This year, James and I decided to start the unit with something interactive: a role play. There are two great options available from the great educators at Rethinking Schools. One lesson in their book Rethinking Columbus involves putting Columbus and his men on trial. We have a colleague who likes to use this lesson when teaching US History, which I inadvertently discovered the first time I taught There There and some of the students informed me they’d already done this role play. Truthfully, one part of the role play is problematic, and students pointed it out as well: we shouldn’t hold the Taínos responsible, and it shouldn’t even be on the table to contemplate that they might hold any responsibility for their own genocide. The role play invites students to consider that the Taínos themselves might be responsible for their genocide.

James and I decided instead to use Ursula Wolfe-Rocca’s role play on the Dakota Access Pipeline (Ursula is a great follow on Twitter!). This lesson is perfect for our class’s focus on social justice because it asks students to consider what is the right course of action—what’s the right thing to do? We use Michael Sandel’s text Justice: What’s the Right Thing to Do, particularly his framework on thinking about justice decisions through a consideration of competing interests of welfare, freedom, and virtue. Asking students to take on roles and consider these competing interests in connection with the DAPL was a perfect way to start our unit (thank you, Ursula!). Everything you need to engage in this lesson is provided at the link I shared and also at the Zinn Ed Project (note: you’ll need to create a free account and login to access the downloadable materials). Our students found the lesson really engaging, and it turned out to be an even better way to start the unit than the Columbus role play because it exposed our students to a present concern most of them didn’t know much about. To quote Tommy Orange in the novel’s Interlude, “we’ve been fighting for decades to be recognized as a present-tense people, modern and relevant, alive.” Learning about an issue that impacts modern indigenous people was a perfect way to start engaging with Tommy Orange’s novel. 

James and I ask our students to do a great deal of reflection. We invited students to contemplate what they would have decided had they not been assigned a role. In other words, would they have built the pipeline or not? Most of the students felt they wouldn’t have built it, but a few saw economic advantages, and it seems as though they were swayed by the arguments they had to take on as part of their role. We had an interesting discussion.

The next class period, we started with a land acknowledgment. If you’re not familiar with the concept, a land acknowledgment is simply a statement acknowledging that the place where you are gathering is Native land. You might find this resource on land acknowledgments helpful. You can use this resource to find out whose land you’re on. It’s important to mention that land acknowledgments should not be an empty gesture. Debbie Reese, an enrolled member of the Nambé Pueblo, has a great blog post on land acknowledgments.
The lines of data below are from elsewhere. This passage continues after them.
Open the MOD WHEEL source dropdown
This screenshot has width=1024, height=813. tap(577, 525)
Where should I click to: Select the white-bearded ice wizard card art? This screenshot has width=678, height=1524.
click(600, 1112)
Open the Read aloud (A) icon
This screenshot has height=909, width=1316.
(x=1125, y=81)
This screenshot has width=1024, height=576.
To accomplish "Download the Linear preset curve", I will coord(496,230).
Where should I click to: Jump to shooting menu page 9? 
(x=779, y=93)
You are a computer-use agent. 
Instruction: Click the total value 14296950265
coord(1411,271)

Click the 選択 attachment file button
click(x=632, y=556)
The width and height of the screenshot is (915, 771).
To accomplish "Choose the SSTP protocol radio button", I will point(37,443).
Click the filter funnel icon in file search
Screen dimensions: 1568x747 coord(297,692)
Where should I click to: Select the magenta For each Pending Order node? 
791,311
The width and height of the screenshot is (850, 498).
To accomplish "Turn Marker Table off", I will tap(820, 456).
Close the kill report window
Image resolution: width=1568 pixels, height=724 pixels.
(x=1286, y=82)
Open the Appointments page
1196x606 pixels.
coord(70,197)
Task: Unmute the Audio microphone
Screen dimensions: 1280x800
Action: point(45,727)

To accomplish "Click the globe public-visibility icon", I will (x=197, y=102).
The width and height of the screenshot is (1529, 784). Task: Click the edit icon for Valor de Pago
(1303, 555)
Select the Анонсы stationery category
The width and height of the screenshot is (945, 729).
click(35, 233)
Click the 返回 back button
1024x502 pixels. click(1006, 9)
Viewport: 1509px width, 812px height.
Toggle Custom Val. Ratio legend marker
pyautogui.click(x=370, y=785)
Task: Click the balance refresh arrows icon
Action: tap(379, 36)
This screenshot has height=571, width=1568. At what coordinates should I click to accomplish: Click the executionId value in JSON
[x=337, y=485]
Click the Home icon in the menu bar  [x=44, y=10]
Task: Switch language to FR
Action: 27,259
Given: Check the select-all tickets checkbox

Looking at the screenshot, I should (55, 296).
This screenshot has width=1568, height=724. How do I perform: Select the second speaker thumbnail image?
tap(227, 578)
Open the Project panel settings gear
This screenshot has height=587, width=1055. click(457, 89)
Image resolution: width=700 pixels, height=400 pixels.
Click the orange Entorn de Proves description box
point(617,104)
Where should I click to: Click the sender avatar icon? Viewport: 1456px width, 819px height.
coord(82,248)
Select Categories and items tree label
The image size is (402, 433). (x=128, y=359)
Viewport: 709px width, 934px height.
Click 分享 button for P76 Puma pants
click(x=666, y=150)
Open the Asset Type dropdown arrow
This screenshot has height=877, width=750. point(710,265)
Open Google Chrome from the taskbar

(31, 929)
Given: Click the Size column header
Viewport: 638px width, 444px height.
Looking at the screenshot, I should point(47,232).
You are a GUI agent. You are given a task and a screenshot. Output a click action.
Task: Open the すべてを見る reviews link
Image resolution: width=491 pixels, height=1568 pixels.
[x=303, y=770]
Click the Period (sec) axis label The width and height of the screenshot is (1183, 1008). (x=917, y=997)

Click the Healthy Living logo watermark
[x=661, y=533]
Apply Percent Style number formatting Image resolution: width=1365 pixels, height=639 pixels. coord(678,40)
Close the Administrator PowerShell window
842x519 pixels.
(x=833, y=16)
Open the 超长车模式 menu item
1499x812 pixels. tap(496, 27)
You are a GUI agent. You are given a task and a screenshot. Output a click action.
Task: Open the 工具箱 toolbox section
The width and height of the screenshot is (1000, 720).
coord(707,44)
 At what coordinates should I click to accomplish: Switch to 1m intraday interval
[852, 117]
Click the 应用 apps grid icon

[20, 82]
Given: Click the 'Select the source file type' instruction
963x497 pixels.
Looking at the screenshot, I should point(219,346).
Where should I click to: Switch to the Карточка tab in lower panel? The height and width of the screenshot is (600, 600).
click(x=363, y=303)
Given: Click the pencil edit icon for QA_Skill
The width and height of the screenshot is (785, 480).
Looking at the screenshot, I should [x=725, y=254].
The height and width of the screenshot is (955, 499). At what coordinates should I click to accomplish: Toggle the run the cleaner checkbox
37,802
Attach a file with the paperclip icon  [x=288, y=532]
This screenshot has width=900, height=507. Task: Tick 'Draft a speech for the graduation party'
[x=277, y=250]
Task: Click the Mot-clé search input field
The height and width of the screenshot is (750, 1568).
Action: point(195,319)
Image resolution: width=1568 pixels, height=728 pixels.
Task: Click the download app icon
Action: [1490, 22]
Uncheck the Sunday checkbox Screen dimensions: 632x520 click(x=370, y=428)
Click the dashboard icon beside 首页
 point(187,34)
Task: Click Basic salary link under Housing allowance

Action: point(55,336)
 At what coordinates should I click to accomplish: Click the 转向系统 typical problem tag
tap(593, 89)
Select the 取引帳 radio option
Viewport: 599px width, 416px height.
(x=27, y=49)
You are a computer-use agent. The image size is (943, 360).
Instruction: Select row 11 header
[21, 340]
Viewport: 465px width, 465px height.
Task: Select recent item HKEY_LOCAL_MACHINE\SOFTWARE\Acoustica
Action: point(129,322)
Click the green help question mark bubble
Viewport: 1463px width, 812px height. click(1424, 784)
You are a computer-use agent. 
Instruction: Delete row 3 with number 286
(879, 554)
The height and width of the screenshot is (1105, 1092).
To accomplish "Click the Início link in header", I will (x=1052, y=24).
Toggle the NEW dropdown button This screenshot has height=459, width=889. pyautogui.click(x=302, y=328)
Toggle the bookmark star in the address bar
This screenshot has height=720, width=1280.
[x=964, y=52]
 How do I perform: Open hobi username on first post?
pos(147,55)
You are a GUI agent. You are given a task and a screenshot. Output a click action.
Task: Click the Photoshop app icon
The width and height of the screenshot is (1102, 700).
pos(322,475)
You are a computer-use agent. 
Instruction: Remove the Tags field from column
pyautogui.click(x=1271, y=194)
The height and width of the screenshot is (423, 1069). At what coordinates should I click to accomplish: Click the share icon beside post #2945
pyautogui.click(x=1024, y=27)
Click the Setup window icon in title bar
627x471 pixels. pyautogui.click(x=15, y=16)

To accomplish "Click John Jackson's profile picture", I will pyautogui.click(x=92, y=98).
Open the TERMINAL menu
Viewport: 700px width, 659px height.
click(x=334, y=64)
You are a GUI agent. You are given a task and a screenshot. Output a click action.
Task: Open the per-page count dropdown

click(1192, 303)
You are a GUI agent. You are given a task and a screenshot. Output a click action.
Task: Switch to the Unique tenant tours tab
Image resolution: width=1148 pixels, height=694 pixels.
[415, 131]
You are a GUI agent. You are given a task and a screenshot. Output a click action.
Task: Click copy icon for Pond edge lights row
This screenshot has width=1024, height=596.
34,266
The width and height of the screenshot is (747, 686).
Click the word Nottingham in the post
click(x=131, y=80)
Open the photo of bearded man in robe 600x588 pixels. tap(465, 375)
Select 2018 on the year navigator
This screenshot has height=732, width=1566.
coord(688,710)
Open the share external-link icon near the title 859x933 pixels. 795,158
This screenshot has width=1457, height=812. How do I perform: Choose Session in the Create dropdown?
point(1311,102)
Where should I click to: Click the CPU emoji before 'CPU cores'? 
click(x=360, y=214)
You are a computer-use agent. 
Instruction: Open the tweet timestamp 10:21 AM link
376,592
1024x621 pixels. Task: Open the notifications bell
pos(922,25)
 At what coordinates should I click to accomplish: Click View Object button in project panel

Our school happens to be located on the land of the Nipmuc people, and I shared with students the name of their current chief, who lives in Worcester, as well as the fact that they named the area where we live Quinsigamond, a name they’re familiar with as it lives on the name of several local places, including a lake famous for crew racing and a community college. The Nipmuc Nation is recognized by Massachusetts, but not by the federal government.

After the land acknowledgment, I share a Nipmuc creation story with students (embedded in the slide deck below). If you do something similar, I highly encourage you to find a story from the people whose land you are on.  We discussed the ways the story is similar to other creation stories they have heard. I explained that many indigenous people refer to North America or even the whole of planet Earth as “Turtle Island” and that the turtle features in many indigenous origin stories.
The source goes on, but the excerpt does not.